The Truth: Your call to remove politics from sports is really a not-so-discrete way of saying, “with the Trump administration amplifying the voices and actions of white supremacists across the nation, division is working in our favor. How dare you believe you have the right to use your platform to push back against a 400-year hate agenda? Silence yourself and dribble the ball.” Black and brown bodies are here for more than their utility in your arenas. Until you can see and honor the whole being, you’ll have to deal with the discomfort of being reminded that Black Lives Matter, in every way; in every space.
Your Narrative: “I am proposing a common-sense recommendation to ensure we reflect the values of freedom and equality for all. I believe we should put an American flag on every jersey. Include it in our licensed apparel for players, coaches and fans.”

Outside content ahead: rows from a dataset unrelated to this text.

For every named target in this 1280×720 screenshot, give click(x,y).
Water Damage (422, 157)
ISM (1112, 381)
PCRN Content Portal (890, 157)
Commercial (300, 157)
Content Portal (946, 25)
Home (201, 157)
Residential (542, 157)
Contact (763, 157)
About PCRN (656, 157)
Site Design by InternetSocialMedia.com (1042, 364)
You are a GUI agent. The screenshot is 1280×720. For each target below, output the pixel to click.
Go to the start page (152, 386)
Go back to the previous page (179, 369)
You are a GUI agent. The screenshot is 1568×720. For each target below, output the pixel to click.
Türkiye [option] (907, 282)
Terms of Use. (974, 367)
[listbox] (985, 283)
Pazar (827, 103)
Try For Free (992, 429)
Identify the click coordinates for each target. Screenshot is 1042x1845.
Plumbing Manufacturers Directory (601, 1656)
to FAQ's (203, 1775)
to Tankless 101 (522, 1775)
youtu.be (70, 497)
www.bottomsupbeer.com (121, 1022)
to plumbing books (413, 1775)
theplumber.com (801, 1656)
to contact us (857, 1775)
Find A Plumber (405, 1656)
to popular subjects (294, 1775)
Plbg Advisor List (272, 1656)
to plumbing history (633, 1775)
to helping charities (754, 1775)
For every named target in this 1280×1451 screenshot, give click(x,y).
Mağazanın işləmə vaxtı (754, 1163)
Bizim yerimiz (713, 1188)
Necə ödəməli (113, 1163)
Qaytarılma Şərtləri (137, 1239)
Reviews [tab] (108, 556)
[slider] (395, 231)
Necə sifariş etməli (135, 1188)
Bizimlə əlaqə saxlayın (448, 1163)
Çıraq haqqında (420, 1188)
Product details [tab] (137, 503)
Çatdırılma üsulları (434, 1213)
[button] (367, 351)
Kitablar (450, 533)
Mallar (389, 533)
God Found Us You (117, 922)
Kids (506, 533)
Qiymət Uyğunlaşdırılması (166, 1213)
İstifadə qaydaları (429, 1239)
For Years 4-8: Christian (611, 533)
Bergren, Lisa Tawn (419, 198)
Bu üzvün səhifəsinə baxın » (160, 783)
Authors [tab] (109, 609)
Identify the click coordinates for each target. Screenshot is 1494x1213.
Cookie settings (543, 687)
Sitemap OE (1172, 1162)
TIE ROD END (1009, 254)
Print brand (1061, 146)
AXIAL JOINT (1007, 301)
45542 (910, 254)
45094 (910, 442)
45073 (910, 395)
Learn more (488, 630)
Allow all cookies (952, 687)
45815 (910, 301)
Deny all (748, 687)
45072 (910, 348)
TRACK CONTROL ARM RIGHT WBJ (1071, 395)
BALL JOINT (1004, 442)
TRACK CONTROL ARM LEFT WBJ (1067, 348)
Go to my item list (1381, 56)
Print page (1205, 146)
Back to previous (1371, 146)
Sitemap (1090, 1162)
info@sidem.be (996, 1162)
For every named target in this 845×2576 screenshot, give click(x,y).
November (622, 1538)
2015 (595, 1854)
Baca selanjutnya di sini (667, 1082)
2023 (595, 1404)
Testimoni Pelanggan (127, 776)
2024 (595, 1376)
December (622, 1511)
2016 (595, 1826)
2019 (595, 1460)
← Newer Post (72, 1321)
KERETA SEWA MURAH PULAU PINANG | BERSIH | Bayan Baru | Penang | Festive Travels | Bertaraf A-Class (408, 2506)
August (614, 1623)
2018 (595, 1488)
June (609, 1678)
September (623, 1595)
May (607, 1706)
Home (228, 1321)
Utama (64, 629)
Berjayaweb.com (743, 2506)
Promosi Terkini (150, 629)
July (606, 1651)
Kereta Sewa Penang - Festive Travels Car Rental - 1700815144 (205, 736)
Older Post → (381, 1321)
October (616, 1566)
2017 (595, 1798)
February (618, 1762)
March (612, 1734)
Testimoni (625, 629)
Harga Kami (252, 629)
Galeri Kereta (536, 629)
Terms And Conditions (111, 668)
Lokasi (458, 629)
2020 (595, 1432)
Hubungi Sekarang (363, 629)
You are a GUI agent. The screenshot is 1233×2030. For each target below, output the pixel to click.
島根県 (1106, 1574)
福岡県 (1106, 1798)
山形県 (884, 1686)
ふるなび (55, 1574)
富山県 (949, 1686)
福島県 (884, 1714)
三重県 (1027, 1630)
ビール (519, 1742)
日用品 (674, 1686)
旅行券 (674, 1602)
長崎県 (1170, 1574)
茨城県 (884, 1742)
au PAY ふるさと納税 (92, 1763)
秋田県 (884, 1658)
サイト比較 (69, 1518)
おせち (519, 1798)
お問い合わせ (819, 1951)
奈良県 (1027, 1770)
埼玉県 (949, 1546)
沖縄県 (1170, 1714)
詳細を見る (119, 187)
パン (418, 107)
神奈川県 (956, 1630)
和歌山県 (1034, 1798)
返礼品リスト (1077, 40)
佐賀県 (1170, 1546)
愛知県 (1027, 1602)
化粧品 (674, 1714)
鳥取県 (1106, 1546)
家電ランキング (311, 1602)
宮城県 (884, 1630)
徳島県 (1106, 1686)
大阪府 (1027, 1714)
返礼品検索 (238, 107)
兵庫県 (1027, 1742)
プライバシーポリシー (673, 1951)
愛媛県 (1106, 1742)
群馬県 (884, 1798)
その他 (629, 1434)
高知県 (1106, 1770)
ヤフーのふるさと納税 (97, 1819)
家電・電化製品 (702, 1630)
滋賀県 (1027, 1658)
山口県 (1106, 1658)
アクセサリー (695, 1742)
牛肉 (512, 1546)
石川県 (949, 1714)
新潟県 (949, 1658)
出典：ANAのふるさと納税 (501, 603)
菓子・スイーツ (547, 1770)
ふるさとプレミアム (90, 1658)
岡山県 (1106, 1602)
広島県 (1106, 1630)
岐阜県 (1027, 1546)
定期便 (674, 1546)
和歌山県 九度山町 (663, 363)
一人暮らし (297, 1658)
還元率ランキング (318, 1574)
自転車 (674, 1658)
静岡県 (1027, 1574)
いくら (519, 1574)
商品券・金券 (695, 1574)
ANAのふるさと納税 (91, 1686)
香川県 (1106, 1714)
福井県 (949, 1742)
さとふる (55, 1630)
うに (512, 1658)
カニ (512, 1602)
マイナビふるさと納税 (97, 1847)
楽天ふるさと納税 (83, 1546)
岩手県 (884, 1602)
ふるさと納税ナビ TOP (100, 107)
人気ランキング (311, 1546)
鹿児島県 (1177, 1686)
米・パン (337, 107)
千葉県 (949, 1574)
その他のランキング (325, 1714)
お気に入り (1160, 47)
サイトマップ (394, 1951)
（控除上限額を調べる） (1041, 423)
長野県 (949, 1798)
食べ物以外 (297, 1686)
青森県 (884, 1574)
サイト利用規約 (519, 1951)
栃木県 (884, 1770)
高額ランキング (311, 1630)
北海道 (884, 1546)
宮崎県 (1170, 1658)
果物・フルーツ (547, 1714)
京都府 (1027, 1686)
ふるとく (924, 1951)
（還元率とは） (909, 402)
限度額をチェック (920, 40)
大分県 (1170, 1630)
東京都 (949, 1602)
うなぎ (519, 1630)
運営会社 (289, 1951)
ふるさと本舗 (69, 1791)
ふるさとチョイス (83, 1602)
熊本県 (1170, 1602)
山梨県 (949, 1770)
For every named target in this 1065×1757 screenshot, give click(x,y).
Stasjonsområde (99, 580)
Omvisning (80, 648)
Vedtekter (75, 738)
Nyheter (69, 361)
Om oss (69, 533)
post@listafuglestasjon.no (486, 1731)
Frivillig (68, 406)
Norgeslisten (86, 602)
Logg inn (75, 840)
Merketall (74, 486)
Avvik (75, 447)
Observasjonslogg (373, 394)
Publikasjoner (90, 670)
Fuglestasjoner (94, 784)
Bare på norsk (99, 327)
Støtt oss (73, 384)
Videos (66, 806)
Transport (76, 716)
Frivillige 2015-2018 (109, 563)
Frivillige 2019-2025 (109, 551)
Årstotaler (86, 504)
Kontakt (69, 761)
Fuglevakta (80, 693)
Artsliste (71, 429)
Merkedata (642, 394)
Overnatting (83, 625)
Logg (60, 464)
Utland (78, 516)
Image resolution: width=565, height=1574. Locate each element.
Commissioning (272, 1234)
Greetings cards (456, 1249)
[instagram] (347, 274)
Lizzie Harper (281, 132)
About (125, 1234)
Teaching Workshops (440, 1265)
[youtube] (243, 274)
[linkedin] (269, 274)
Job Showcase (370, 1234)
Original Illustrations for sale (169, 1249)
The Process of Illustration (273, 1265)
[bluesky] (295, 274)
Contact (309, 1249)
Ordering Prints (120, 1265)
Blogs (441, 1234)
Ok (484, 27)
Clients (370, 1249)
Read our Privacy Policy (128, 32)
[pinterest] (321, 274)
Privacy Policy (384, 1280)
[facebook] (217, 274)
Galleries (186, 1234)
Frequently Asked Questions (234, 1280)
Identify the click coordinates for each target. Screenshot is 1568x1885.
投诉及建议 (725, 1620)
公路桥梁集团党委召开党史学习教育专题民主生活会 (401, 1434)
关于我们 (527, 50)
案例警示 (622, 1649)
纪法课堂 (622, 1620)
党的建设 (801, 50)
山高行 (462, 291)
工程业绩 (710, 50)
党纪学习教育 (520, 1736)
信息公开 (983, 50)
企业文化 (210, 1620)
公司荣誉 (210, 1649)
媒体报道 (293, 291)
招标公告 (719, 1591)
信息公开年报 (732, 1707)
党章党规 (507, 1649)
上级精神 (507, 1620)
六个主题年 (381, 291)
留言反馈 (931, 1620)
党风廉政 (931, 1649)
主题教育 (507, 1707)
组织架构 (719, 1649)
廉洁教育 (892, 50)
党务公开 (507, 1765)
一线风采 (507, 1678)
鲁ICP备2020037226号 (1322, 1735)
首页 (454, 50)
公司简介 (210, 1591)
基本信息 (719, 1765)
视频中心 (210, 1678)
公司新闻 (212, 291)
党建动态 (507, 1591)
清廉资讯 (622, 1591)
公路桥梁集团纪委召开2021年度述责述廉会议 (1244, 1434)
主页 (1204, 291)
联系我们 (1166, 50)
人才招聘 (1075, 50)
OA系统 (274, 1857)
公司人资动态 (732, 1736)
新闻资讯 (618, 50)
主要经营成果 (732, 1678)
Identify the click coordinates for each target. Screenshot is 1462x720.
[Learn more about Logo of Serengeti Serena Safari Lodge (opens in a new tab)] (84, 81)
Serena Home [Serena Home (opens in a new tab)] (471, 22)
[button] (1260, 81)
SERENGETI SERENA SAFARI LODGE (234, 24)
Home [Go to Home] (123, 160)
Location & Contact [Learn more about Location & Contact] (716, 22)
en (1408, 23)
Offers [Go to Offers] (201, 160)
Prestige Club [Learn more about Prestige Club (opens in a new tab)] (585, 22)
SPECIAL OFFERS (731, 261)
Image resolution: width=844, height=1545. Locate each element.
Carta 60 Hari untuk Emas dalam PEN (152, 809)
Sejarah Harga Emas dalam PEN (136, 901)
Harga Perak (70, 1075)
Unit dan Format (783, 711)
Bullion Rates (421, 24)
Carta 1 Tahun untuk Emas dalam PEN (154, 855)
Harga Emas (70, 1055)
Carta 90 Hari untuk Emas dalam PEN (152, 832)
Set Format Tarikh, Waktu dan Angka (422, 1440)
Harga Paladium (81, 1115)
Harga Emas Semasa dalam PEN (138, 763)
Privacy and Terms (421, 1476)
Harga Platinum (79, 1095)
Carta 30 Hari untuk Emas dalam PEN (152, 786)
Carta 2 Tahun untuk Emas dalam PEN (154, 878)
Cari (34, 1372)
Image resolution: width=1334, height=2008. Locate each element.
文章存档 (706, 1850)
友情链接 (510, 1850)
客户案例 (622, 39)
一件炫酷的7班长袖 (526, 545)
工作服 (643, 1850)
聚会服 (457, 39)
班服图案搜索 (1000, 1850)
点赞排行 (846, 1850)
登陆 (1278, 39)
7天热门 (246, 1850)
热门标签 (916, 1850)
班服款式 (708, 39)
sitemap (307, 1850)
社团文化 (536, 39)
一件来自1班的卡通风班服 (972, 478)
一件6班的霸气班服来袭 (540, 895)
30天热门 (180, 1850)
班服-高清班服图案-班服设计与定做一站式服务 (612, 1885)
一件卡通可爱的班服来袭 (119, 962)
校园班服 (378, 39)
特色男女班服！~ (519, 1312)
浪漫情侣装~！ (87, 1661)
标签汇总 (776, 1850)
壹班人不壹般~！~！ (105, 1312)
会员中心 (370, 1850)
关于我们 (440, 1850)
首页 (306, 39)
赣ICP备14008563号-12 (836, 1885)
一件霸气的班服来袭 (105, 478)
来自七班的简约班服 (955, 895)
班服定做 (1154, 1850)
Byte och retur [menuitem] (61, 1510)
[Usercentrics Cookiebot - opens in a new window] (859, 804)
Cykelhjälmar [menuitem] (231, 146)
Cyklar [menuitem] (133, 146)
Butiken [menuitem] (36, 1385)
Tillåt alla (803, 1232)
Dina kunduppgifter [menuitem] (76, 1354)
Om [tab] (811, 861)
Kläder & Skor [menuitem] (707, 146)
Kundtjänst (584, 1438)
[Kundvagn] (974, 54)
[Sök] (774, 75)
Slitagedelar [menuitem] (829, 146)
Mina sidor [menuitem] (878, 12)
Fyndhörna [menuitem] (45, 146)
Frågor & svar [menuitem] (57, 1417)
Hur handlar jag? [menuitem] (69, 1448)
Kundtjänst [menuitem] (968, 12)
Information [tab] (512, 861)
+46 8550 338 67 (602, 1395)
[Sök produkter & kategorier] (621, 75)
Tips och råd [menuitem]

The Truth: Somehow, the audacity is still shocking. It is beyond me how the literal cry to breathe — at minimum, is met with a symbol that was never meant to represent us equally. I can’t help but think your irony is actually intentional racism.
I leave you with a quote from Frederick Douglas’ July 5th, 1852 speech, “What to the Slave is the Fourth of July?”
“ I say it with a sad sense of the disparity between us. I am not included within the pale of glorious anniversary! Your high independence only reveals the immeasurable distance between us. The blessings in which you, this day, rejoice, are not enjoyed in common. The rich inheritance of justice, liberty, prosperity and independence, bequeathed by your fathers, is shared by you, not by me. The sunlight that brought light and healing to you, has brought stripes and death to me. This Fourth July is yours, not mine. You may rejoice, I must mourn…"”
Like yours, attempts to silence the urgent needs of black communities across the U.S. in the name of patriotism are what have kept this 168 year old statement relevant. The only difference is, it’s 2020; not 1852. We won’t be silenced, and we won’t stop until America’s racist history is actually history.